FastCompany on Electric Vehicles in Car Sharing Fleets
FastCompany published an interesting article this week on the challenges and benefits of including electric vehicles in car sharing fleets – something City CarShare has done successfully in the San Francisco area, and something the CEO, Rick Hutchinson, spoke about at Meeting of the Minds 2012.
An excerpt:
City CarShare, a popular nonprofit carsharing service in the Bay Area, has taken the plunge with both battery electric vehicles (BEVs) and plug-in hybrid electric vehicles (PHEV). But CEO Rick Hutchinson told us at the recent Meeting of the Minds conference that the organization isn’t offering EVs for use because they’re cost-effective; they’re offering them to increase awareness–something City CarShare can do because it’s a nonprofit. So why don’t EVs make sense for all carsharing services?

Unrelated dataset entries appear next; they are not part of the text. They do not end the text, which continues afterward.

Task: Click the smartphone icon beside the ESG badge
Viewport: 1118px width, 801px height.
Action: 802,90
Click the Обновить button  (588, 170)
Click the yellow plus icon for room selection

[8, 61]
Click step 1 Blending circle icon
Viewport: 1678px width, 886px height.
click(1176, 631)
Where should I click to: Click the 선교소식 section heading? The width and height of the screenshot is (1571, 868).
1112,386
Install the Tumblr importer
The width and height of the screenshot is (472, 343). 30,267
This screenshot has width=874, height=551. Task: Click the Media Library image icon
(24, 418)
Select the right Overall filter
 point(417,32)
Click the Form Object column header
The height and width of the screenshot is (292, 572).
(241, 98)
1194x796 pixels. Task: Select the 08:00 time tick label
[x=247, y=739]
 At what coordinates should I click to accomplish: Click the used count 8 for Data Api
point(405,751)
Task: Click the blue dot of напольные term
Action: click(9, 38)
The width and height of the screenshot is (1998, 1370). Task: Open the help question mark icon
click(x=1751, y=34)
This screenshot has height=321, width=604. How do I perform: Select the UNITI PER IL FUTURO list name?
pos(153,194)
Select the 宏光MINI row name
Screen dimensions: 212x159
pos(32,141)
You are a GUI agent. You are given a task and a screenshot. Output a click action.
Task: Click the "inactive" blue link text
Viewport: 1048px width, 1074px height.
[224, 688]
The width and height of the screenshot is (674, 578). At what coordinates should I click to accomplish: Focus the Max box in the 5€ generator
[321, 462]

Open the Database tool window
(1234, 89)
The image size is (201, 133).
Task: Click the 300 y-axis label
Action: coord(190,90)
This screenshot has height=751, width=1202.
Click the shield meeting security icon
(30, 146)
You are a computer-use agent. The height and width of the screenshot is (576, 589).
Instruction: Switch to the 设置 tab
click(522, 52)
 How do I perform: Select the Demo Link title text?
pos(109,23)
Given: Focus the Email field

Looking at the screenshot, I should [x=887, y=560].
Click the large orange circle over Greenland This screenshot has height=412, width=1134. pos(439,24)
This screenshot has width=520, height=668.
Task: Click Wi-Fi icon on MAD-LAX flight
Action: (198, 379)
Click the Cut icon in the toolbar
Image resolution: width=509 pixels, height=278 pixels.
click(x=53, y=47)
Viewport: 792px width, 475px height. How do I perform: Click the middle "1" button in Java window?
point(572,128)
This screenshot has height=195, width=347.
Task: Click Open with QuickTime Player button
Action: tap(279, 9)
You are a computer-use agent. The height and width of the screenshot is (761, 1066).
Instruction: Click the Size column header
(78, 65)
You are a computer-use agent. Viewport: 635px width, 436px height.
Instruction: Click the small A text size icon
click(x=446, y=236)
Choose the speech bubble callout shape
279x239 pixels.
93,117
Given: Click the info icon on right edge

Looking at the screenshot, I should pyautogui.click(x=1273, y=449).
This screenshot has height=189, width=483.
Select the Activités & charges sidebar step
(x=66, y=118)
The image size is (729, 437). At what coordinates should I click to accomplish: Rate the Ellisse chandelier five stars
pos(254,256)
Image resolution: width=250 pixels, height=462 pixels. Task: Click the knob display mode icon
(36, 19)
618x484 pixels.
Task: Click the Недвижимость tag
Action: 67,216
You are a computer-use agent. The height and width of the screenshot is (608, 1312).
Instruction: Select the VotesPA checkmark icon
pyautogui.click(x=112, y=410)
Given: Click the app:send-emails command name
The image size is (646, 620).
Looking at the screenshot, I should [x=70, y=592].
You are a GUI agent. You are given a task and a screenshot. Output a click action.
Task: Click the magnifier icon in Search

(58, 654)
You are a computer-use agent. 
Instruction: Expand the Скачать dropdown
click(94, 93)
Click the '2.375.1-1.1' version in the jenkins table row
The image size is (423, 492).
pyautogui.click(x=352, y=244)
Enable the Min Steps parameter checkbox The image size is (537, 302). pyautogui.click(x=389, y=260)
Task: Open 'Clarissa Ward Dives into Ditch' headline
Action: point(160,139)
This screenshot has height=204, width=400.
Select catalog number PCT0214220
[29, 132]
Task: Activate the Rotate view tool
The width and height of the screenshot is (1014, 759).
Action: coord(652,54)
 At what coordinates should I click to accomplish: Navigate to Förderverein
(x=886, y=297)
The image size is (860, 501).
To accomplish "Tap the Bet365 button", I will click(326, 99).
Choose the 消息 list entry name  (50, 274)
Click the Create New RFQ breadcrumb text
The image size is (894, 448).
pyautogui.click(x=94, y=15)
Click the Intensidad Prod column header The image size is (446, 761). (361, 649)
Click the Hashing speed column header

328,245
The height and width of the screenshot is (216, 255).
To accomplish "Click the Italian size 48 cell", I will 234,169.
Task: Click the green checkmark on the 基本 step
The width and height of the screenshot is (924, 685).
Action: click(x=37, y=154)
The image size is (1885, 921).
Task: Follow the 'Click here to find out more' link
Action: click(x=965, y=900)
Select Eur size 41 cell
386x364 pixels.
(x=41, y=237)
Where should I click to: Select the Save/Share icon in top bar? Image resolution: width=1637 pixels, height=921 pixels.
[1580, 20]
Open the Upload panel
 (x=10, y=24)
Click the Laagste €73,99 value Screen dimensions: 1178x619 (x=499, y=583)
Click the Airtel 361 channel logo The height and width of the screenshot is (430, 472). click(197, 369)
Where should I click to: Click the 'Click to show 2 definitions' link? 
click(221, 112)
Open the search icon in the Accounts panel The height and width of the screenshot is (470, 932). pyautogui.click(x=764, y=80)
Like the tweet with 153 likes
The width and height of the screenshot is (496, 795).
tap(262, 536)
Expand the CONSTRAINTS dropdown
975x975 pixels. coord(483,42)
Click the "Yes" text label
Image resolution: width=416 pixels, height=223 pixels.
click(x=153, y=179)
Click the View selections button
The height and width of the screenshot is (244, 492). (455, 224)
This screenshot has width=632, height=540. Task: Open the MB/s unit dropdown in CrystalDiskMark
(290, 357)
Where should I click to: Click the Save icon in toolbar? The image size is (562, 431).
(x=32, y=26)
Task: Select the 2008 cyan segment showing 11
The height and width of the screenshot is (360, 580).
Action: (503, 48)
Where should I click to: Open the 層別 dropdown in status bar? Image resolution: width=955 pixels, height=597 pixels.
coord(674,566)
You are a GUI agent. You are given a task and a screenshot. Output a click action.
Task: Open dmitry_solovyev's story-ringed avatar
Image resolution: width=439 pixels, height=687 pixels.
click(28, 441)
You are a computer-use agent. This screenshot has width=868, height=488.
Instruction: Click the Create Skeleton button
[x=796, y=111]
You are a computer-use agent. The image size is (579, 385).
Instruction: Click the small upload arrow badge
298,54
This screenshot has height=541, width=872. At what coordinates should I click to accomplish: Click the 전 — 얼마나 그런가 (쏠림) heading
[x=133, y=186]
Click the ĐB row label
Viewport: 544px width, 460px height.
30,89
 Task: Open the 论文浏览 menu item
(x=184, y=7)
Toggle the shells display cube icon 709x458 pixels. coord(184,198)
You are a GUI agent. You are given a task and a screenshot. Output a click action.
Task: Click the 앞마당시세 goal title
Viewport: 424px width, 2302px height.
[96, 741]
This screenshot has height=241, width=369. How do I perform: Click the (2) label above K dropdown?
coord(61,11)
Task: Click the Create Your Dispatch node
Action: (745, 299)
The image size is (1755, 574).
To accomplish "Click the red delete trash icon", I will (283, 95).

City CarShare has a long history of offering EVs–the service’s first electric cars became available in 2003 (City CarShare was founded in 2001), when it conducted a pilot study of six vehicles. It didn’t pan out, obviously; modern EV technology was in its infancy then.
Now City CarShare has 20 EVs in its fleet of over 400 vehicles (two of the EVs are older conversions), with even more set to be added this year. So far, says Hutchinson, people are more comfortable with the PHEVs than the BEVs. “There’s no range anxiety. If people forget to plug in, they can still run [the car] on a hybrid engine.”